🤖 AI Summary
This work investigates the fundamental expressive capacity and learning dynamics of bias-free ReLU networks. Method: Through rigorous theoretical analysis and symmetry-based modeling, we establish that two-layer bias-free ReLU networks can only represent linear odd functions; under symmetric data distributions, their gradient flow admits closed-form analytical solutions. We further construct an equivalence framework linking bias-free ReLU networks to linear networks across dynamic evolution, generalization behavior, and non-lazy training regimes. Contribution/Results: We prove that—even with increased depth or Leaky ReLU variants—such networks retain core properties of linear models. Our findings provide a novel theoretical lens for understanding latent linear mechanisms in “apparently nonlinear” neural networks, revealing how structural constraints (e.g., absence of bias) fundamentally shape both expressivity and optimization landscapes.
📝 Abstract
We investigate the implications of removing bias in ReLU networks regarding their expressivity and learning dynamics. We first show that two-layer bias-free ReLU networks have limited expressivity: the only odd function two-layer bias-free ReLU networks can express is a linear one.
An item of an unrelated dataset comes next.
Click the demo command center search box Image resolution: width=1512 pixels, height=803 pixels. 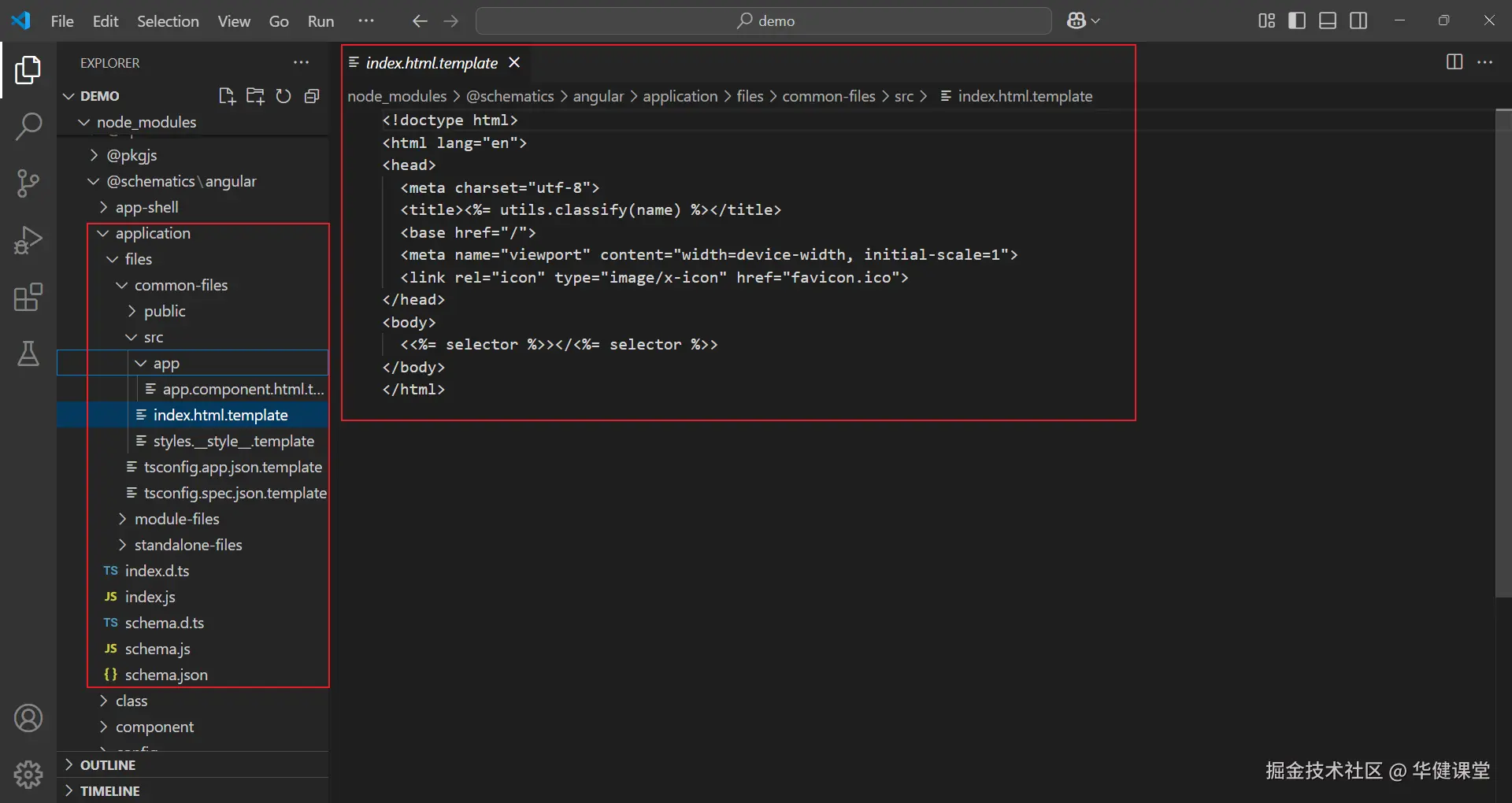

We then show that, under symmetry conditions on the data, these networks have the same learning dynamics as linear networks. This enables us to give analytical time-course solutions to certain two-layer bias-free (leaky) ReLU networks outside the lazy learning regime. While deep bias-free ReLU networks are more expressive than their two-layer counterparts, they still share a number of similarities with deep linear networks. These similarities enable us to leverage insights from linear networks to understand certain ReLU networks. Overall, our results show that some properties previously established for bias-free ReLU networks arise due to equivalence to linear networks.